* [What the task requires]: Quote the following items verbatim, beginning at the line containing "Open the Extensions view showing 3 badges" and ending after the line containing "(x=805, y=285)".

[Click-target data]
________________________________________

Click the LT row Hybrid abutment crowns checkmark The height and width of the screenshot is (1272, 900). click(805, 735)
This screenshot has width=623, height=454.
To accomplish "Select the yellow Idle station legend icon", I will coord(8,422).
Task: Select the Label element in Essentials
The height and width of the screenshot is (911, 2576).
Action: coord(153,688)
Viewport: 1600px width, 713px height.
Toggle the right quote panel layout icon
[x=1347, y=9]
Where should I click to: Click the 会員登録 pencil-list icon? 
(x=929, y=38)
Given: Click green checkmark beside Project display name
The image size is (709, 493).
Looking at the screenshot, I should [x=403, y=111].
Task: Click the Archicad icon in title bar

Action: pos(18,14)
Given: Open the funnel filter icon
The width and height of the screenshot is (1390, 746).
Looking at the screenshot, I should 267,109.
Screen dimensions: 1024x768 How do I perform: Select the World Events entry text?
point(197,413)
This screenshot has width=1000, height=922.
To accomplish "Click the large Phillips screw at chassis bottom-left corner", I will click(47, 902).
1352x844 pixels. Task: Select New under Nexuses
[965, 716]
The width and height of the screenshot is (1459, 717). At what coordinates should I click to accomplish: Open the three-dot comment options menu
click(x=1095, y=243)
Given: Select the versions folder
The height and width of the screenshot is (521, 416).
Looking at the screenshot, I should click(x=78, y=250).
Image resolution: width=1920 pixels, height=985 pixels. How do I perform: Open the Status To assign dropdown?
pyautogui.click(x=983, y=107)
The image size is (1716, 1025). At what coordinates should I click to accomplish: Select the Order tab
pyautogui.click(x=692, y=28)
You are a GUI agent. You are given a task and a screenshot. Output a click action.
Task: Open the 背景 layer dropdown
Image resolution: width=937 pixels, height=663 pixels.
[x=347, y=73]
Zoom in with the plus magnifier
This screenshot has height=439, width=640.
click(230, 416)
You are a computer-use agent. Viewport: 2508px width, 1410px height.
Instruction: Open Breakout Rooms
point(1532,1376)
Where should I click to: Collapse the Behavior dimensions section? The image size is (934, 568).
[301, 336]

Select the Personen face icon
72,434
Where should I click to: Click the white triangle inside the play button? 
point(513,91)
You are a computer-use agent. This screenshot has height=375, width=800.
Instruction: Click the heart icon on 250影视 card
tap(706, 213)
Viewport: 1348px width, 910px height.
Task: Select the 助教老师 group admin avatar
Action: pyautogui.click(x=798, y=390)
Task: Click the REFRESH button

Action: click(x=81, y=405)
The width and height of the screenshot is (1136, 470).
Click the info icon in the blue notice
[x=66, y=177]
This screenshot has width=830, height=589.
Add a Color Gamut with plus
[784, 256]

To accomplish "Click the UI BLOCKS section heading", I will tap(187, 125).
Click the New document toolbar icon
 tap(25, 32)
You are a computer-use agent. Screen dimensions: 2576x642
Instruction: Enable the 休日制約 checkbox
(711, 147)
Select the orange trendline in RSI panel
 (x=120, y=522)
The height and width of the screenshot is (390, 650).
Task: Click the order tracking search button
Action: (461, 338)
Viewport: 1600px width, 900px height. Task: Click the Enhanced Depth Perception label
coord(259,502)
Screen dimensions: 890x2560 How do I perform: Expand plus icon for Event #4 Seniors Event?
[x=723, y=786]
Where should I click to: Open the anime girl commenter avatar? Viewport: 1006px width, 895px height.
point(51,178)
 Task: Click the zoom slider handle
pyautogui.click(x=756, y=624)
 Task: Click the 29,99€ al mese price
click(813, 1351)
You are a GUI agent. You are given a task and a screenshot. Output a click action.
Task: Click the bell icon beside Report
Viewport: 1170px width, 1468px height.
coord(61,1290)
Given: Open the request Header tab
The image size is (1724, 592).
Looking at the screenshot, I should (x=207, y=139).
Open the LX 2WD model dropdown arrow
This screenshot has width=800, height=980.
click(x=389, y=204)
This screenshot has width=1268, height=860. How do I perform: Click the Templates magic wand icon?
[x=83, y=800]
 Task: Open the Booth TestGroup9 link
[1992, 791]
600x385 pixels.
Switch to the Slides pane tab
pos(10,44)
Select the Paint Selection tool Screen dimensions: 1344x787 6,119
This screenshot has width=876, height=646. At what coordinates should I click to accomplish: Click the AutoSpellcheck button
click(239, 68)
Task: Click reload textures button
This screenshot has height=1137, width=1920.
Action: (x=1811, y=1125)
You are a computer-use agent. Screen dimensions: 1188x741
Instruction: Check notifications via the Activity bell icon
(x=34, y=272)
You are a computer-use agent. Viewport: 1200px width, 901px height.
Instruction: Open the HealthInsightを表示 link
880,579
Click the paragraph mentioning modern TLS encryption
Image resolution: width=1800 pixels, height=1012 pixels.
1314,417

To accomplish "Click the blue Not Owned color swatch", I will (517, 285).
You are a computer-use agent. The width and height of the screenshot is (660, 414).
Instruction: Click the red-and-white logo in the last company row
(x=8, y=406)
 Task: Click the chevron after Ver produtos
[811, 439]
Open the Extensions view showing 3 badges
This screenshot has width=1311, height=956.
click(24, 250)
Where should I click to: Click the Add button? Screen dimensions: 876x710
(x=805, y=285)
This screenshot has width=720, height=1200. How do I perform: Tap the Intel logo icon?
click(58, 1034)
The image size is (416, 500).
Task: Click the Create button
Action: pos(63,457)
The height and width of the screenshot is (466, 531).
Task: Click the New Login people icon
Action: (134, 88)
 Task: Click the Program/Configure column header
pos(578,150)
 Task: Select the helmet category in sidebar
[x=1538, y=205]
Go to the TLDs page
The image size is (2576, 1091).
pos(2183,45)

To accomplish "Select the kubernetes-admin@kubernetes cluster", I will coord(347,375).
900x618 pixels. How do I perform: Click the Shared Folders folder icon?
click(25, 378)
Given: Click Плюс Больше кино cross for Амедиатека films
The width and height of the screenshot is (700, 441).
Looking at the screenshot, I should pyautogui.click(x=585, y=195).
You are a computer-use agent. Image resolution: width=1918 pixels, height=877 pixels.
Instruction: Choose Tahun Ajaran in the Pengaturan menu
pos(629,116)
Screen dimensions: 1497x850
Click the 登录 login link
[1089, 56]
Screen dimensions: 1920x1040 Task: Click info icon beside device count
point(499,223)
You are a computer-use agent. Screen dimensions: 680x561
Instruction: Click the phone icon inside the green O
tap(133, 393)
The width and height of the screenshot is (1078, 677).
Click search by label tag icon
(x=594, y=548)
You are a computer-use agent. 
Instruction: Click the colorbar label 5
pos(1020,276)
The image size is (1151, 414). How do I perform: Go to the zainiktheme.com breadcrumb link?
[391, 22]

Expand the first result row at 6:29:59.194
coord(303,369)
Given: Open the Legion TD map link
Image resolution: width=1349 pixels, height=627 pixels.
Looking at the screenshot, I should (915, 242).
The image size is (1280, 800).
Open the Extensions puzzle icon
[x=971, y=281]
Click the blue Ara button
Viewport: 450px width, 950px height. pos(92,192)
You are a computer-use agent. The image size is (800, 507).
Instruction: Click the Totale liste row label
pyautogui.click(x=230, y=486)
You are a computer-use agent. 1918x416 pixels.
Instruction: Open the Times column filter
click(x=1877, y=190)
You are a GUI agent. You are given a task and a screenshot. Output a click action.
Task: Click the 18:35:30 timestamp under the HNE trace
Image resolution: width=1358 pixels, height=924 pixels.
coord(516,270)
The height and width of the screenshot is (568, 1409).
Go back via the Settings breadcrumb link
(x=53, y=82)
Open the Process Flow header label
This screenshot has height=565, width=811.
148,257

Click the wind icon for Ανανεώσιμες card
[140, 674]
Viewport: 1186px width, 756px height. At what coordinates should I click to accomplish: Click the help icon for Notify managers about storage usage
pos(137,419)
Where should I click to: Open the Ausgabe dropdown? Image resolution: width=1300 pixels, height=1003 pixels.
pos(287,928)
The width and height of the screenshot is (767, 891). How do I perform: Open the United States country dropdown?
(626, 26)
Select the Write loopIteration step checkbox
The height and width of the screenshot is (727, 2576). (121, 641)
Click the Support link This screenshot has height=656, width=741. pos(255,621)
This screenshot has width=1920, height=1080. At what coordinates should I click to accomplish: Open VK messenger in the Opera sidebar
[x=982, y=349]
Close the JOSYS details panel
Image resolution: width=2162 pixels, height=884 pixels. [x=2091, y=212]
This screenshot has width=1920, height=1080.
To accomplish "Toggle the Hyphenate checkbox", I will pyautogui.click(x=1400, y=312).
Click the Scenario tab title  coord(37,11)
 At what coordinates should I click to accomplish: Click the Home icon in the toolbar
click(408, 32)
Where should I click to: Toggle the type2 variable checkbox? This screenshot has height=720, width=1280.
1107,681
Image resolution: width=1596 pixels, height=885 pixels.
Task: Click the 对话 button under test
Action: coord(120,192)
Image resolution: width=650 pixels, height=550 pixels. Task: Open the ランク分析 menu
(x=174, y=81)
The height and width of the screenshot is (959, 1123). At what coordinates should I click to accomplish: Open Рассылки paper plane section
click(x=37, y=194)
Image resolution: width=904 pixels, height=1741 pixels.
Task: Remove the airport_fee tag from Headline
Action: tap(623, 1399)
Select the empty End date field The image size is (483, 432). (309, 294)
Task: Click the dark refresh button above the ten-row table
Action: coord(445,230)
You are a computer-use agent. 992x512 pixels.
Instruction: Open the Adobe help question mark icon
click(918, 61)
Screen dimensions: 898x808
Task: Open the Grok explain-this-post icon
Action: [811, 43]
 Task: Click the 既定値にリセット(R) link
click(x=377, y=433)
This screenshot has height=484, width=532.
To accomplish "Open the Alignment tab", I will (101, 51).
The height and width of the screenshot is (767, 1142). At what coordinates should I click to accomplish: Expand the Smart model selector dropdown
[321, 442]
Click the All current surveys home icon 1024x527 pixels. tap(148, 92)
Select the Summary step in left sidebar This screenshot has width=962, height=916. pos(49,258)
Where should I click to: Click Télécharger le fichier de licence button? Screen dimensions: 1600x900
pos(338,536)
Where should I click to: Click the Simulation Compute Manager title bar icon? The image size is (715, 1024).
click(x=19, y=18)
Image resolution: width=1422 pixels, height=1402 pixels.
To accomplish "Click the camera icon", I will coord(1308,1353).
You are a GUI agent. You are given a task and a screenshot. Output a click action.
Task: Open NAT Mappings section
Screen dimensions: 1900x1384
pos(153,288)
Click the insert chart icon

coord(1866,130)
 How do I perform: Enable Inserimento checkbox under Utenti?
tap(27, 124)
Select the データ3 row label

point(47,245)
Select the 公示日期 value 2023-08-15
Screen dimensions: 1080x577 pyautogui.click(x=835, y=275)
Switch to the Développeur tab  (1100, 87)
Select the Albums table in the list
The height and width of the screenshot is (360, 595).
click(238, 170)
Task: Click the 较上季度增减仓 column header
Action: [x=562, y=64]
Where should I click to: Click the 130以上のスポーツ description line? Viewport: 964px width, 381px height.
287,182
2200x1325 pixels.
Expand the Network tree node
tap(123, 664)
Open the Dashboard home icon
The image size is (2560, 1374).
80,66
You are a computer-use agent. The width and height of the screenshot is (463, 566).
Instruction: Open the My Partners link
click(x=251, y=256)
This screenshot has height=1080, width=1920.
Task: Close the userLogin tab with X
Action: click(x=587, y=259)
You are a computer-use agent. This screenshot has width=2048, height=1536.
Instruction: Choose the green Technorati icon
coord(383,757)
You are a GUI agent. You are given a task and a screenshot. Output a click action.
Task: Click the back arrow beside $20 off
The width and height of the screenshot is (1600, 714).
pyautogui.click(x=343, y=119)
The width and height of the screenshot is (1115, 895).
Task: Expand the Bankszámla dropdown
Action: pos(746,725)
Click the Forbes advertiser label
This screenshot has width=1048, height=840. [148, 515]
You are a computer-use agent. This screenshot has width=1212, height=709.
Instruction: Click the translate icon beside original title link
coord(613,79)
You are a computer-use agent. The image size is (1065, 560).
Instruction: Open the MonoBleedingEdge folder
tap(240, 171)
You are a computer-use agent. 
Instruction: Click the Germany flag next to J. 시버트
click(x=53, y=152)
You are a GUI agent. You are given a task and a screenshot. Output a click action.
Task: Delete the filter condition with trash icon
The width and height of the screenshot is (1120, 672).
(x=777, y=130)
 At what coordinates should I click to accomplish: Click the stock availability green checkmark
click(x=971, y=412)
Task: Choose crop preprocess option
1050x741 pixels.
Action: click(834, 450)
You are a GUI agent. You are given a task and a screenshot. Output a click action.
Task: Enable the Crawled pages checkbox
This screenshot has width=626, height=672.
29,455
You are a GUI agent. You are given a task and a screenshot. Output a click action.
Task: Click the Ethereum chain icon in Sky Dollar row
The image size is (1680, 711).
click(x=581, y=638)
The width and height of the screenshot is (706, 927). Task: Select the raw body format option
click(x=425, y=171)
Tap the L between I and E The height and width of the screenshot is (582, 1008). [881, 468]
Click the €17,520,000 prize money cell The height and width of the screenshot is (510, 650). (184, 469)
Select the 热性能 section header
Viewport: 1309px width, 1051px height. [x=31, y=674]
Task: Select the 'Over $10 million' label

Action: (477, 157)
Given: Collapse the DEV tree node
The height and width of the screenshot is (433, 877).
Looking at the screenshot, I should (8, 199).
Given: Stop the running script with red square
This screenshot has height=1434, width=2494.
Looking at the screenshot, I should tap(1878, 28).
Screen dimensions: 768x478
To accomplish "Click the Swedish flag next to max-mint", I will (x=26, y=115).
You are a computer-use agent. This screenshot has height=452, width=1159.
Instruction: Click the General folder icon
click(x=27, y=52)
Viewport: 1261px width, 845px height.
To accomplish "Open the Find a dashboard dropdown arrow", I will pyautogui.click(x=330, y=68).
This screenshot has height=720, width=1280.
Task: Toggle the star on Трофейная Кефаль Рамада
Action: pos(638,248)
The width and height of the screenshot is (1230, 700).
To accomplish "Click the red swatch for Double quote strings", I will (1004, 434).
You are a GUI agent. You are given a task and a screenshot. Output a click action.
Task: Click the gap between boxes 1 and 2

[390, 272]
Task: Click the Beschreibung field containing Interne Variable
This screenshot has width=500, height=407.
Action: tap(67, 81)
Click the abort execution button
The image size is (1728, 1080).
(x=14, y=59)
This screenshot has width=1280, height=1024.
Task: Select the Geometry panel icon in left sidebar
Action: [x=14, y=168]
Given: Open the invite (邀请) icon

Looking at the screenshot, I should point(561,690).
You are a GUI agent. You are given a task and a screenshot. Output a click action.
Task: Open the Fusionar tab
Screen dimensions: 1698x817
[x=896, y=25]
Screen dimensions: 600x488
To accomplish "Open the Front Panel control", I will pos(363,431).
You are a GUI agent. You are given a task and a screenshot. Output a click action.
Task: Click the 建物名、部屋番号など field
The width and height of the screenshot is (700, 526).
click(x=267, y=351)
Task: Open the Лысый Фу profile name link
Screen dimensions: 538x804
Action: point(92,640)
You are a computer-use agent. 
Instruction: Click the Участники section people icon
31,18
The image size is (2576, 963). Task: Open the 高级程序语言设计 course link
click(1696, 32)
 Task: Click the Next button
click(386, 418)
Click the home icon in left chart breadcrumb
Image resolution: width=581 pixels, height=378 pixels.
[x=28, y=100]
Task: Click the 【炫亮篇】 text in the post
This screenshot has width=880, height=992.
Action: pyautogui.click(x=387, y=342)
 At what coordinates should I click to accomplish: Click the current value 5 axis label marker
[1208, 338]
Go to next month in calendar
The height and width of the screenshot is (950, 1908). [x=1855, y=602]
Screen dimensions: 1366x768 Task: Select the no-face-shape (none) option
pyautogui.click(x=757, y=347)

________________________________________

* [Complete output]:
Open the Extensions view showing 3 badges
This screenshot has width=1311, height=956.
click(24, 250)
Where should I click to: Click the Add button? Screen dimensions: 876x710
(x=805, y=285)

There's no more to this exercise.